▶ _TASK_
Report each line of the records below that holds the word "agent".

▶ _Dataset entries_
○ ○ ○ ○ ○ ○ ○

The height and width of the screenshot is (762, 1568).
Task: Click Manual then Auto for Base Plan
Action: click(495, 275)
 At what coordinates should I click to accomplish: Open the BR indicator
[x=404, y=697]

○ ○ ○ ○ ○ ○ ○

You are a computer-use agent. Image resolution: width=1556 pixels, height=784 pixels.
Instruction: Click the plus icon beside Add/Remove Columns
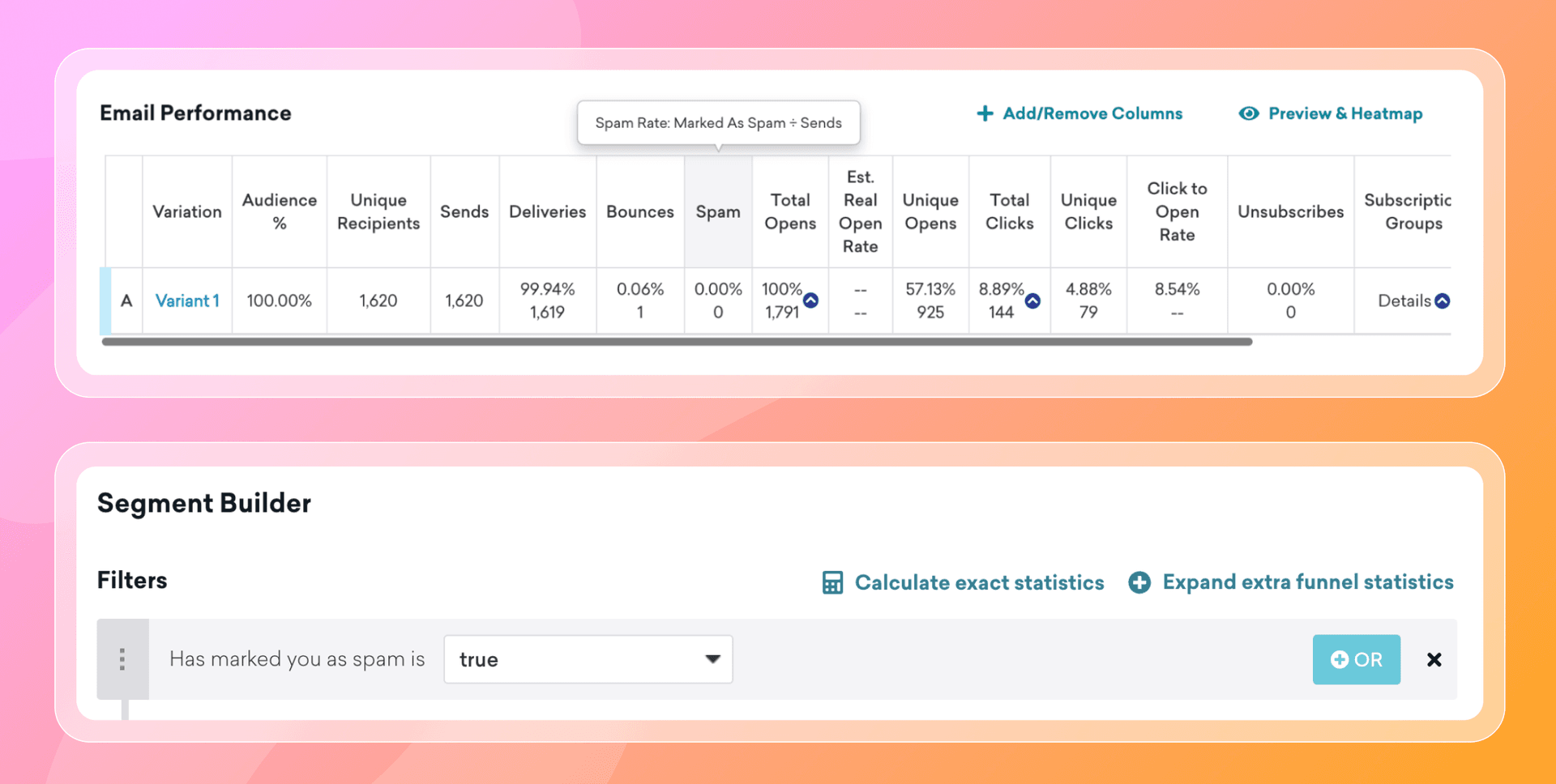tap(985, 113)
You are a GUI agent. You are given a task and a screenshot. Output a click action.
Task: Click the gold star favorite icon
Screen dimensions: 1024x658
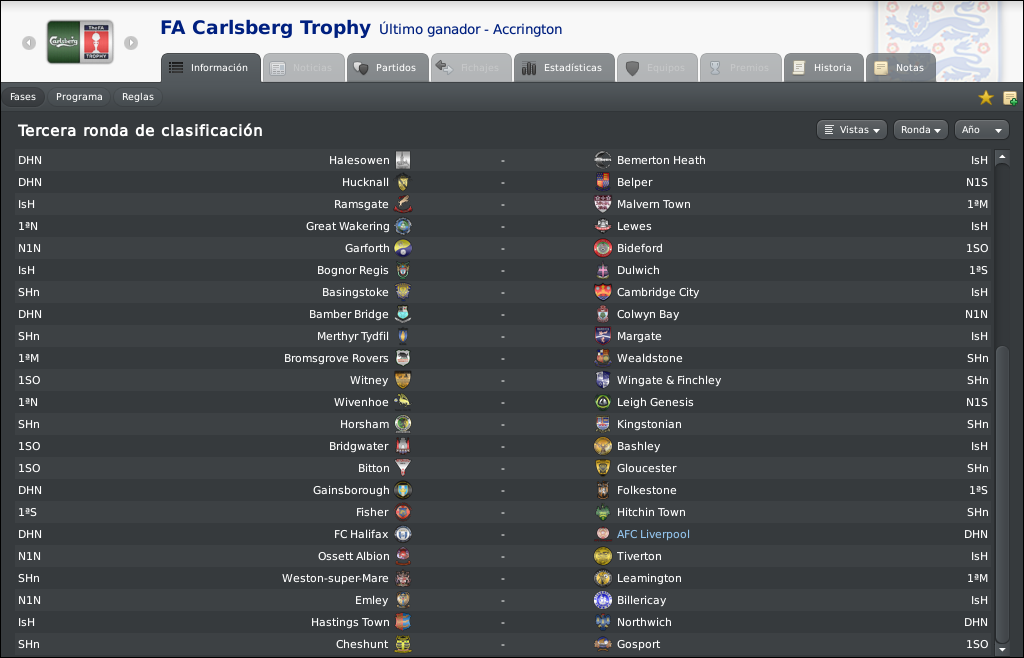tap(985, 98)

○ ○ ○ ○ ○ ○ ○

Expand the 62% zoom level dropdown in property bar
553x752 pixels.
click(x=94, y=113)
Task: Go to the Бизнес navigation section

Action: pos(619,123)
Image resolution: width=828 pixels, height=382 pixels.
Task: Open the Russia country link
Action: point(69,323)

○ ○ ○ ○ ○ ○ ○

▶ _OUTPUT FOR THIS TASK_
You are a computer-use agent. Image resolution: width=1556 pixels, height=784 pixels.
You are a GUI agent. You are given a task and a screenshot. Output a click action.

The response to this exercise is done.